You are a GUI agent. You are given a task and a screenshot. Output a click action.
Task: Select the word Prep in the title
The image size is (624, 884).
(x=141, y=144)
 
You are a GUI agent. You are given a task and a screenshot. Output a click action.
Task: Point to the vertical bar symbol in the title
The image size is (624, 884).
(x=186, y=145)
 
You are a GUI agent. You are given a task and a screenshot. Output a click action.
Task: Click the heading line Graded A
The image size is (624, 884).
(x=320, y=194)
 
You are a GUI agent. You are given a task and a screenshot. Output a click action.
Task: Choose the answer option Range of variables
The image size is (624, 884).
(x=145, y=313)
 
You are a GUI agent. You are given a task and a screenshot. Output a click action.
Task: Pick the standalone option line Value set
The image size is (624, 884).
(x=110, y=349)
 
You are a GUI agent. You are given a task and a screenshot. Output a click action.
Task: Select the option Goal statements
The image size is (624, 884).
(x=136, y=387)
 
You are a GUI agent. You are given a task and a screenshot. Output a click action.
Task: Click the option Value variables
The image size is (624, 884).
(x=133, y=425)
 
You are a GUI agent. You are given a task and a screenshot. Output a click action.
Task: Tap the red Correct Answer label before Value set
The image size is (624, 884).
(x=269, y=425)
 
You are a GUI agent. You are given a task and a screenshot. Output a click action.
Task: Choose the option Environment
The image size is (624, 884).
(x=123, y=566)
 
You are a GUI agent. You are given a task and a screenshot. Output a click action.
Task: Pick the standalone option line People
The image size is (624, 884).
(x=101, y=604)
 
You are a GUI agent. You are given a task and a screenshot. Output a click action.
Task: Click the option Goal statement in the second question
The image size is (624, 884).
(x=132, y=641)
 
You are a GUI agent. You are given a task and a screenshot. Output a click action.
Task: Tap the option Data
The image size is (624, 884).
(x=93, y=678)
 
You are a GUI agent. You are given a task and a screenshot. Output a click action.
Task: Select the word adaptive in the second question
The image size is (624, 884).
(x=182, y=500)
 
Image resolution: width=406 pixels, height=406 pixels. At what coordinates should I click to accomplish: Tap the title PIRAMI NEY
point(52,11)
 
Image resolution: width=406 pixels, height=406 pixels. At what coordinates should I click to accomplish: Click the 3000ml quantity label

Exercise =>
Would you print every one of the items above again, line for line, without changing a single character?

Full response =>
You are a GUI agent. You are given a task and a screenshot. Output a click action.
Task: Select the word Prep in the title
The image size is (624, 884).
(x=141, y=144)
 
You are a GUI agent. You are given a task and a screenshot. Output a click action.
Task: Point to the vertical bar symbol in the title
The image size is (624, 884).
(x=186, y=145)
 
You are a GUI agent. You are given a task and a screenshot. Output a click action.
Task: Click the heading line Graded A
The image size is (624, 884).
(x=320, y=194)
 
You are a GUI agent. You are given a task and a screenshot. Output a click action.
Task: Choose the answer option Range of variables
The image size is (624, 884).
(x=145, y=313)
 
You are a GUI agent. You are given a task and a screenshot. Output a click action.
Task: Pick the standalone option line Value set
The image size is (624, 884).
(x=110, y=349)
 
You are a GUI agent. You are given a task and a screenshot. Output a click action.
Task: Select the option Goal statements
The image size is (624, 884).
(x=136, y=387)
 
You are a GUI agent. You are given a task and a screenshot. Output a click action.
Task: Click the option Value variables
The image size is (624, 884).
(x=133, y=425)
 
You are a GUI agent. You are given a task and a screenshot. Output a click action.
Task: Tap the red Correct Answer label before Value set
The image size is (624, 884).
(x=269, y=425)
 
You are a GUI agent. You are given a task and a screenshot. Output a click action.
Task: Choose the option Environment
The image size is (624, 884).
(x=123, y=566)
 
You are a GUI agent. You are given a task and a screenshot. Output a click action.
Task: Pick the standalone option line People
The image size is (624, 884).
(x=101, y=604)
 
You are a GUI agent. You are given a task and a screenshot. Output a click action.
Task: Click the option Goal statement in the second question
The image size is (624, 884).
(x=132, y=641)
 
You are a GUI agent. You are given a task and a screenshot. Output a click action.
Task: Tap the option Data
The image size is (624, 884).
(x=93, y=678)
 
You are a GUI agent. You are given a task and a screenshot. Output a click action.
Task: Select the word adaptive in the second question
The image size is (624, 884).
(x=182, y=500)
 
Image resolution: width=406 pixels, height=406 pixels. At what coordinates should I click to accomplish: Tap the title PIRAMI NEY
point(52,11)
 
Image resolution: width=406 pixels, height=406 pixels. At what coordinates should I click to accomplish: Click the 3000ml quantity label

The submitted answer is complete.